- Historic Sites
The Case Of The Vanishing Records
August 1969 | Volume 20, Issue 5
The decades from 1850 to 1870 were one of the great transitional periods in the art of papermaking, for the demand for more paper for books, magazines, and newspapers was causing a revolution. In the years just before the Civil War, the supply of rags—both linen and cotton—could not keep up with the demand for paper. (The search for rags reached such a frenzy that in the middle of the century the wrappings of Egyptian mummies were imported into the United States for papermaking.) The transition which took place at this time was described in 1891 by Rossiter Johnson, an editor, in an article that he wrote for the Library Journal : … many American households kept themselves supplied with tinware by periodically exchanging the contents of their ragbags with the itinerant peddler who called at the back door with a spring balance in one hand and a shining new pie plate or milk pan in the other. … All that is changed. The constantly increasing demand for paper and the never-ceasing rage for cheapness stimulated the ingenuity of the inventor to try every possible substitute. The Civil War, with its blockade of Southern ports, made cotton so dear that in the second year (1862) common book paper rose to 22 cents a pound.
A substitute was at hand, and it was no accident that it came from the northern forests rather than from the southern cotton fields. The idea of making paper from wood had been suggested early in the eighteenth century by a French scientist, René Ferchault de Réaumur, who had noted that wasps use wood to make their nests and that the texture of the nests resembles paper. In 1800 Mathias Koops, an Englishman, demonstrated the feasibility of making paper from wood, but the suggestion was not adopted at that time, perhaps because of the increased supply of cotton resulting from the invention of the cotton gin. It was a German, Friedrich Keller, who read Reaumur’s observation and who, in 1840, patented a machine that ground wood into pulp for the making of paper. This groundwood paper quickly caught on in the United States and by the 1880’s became, both here and throughout the world, the substance upon which newspapers are printed. As early as January 14, 1863, the Boston Weekly Journal was using the new paper, and the next day it proudly announced that it consisted of “paper made of wood.”
Shortly after groundwood had replaced rag for news papers and other publications, a process was developed in England that allowed manufacturers to use wood as the base for a paper of much higher quality. This new process, which consisted of cooking wood chips in a solution of sodium hydroxide, was introduced into the United States in 1854, but it was not until the 1880’s, after Benjamin and Richard Tilghman of Philadelphia had made important improvements, that this chemical-wood paper was introduced on a commercial scale. With certain changes, this is still the paper used for most books, magazines, and scholarly journals.

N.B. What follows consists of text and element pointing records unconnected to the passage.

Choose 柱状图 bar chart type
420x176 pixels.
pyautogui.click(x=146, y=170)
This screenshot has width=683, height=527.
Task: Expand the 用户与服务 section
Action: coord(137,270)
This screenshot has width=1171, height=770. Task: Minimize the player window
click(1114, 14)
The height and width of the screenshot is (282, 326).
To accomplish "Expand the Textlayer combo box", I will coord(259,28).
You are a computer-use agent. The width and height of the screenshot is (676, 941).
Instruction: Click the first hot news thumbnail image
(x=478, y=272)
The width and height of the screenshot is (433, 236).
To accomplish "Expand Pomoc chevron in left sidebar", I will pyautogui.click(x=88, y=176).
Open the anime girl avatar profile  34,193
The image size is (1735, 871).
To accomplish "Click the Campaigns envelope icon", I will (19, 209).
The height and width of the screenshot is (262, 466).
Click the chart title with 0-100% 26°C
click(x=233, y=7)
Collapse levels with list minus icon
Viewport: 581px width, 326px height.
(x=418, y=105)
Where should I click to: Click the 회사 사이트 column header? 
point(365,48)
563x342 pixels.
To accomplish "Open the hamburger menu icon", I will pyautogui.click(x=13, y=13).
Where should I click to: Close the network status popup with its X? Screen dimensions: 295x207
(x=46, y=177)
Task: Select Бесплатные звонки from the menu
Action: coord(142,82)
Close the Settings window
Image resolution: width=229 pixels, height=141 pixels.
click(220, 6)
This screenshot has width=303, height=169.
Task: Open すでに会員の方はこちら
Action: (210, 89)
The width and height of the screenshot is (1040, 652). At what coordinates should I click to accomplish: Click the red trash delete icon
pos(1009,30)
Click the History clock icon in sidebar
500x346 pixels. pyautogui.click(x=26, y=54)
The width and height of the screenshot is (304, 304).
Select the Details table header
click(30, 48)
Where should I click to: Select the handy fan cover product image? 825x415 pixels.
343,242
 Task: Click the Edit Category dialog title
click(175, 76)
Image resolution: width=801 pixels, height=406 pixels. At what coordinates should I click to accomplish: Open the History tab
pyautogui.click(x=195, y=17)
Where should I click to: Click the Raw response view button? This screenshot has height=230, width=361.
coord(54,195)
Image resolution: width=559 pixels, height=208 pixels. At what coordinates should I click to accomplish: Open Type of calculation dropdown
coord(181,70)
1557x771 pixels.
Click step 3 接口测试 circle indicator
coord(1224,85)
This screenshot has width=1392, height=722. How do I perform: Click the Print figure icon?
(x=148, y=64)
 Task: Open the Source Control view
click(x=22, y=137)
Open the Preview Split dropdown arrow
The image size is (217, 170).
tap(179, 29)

Almost from the beginning, die short life expectancy of groundwood papers—as distinguished from chemical-wood papers—was noticed. In 1898 the librarian of Congress, John Russell Young, commented, ”… the question may well arise as affecting, not only our own, but all modern libraries, as to how much of our collections will become useless because of the deterioration and disintegration of the paper used in the cheaper forms of literature.” The problem was particularly acute for newspapers: a copy of the Western Advertiser, and Chambersburg Weekly , published on rag paper in Chambersburg, Pennsylvania, in the last decade of the eighteenth century, was in good condition, while a copy of the Chicago Tribune , published eighty years later and of far more historical value, was not. The New York Times recognized the seriousness of the problem and for many years published a rag-paper edition for library use; the practice was halted in 1953 by a combination of rising costs and a growing belief that microfilm was the answer to the problem of preserving newspapers. (Sears Roebuck for a while even printed a rag-paper edition of its catalogue.)
By the time that the Times ceased printing a daily run on rag paper, librarians, historians, and others who care about the printed record of mankind had discovered an alarming fact. Not only were newspapers and the cheaper forms of literature printed on groundwood paper disintegrating; much of the other matter printed on paper manufactured after 1870 was also in danger. The blame was promptly placed on wood papers of all kinds. But there was a puzzle. Some of the finest all-rag papers made since the 1870’s were also in a serious state of deterioration. Air pollution was blamed, as were the overheating and low humidity common in libraries, but none of the explanations was really satisfactory. Finding the real answer was the work of William J. Barrow, the documents restorer of the Virginia State Library, who had been studying the cause of paper deterioration since 1932.
In 1957 a grant enabled Barrow to conduct an investigation which showed for the first time what was actually happening to book paper in American libraries. He reported bluntly, “It seems probable that most library books printed in the first half of the aoth century will be in an unusable condition in the next century.” The situation was just as critical for quality magazines and journals. The maximum life expectancy of copies of many of the most important scientific journals, for instance, was discovered to be only fifty years.